Top of Dataset
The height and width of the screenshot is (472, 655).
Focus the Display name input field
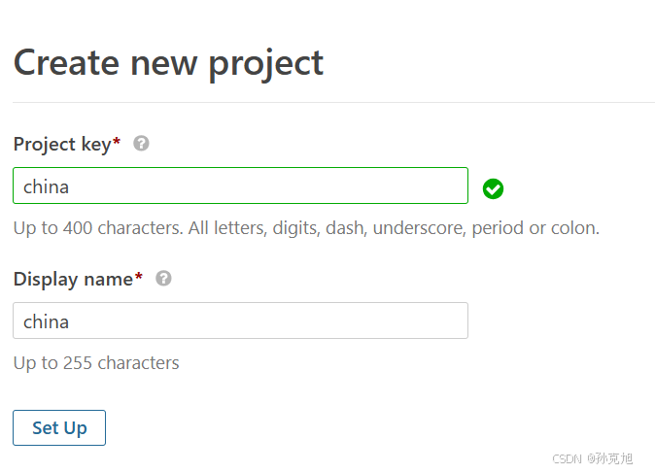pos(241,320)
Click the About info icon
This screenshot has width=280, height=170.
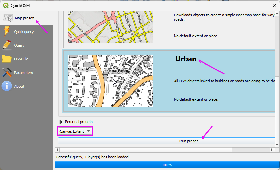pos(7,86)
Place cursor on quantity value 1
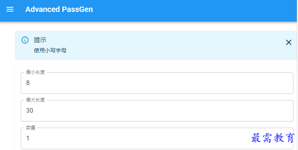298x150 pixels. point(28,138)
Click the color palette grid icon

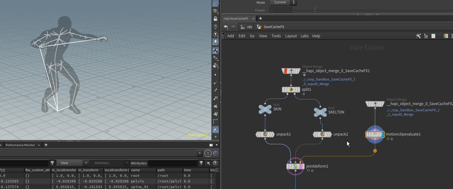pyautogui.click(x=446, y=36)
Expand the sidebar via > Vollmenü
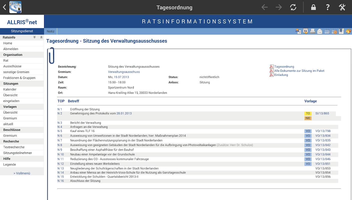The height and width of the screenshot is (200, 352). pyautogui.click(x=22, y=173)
Bottom of Dataset
Problem requirements - Everything in the listing except the pictures must be reproduced exactly.

Task response -
The height and width of the screenshot is (472, 655).
Focus the Display name input field
pos(241,320)
Click the About info icon
This screenshot has width=280, height=170.
pos(7,86)
Place cursor on quantity value 1
298x150 pixels. point(28,138)
Click the color palette grid icon

pyautogui.click(x=446, y=36)
Expand the sidebar via > Vollmenü
The height and width of the screenshot is (200, 352). pyautogui.click(x=22, y=173)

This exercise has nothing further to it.